Records from a dataset:
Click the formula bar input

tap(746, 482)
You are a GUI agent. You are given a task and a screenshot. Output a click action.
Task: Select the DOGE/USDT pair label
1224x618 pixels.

Exercise instructions:
Retype word for word the line above with "You are a GUI" and all lines after it, nothing else.

Response to this exercise:
You are a GUI agent. You are given a task and a screenshot. Output a click action.
Task: Select the DOGE/USDT pair label
1224x618 pixels.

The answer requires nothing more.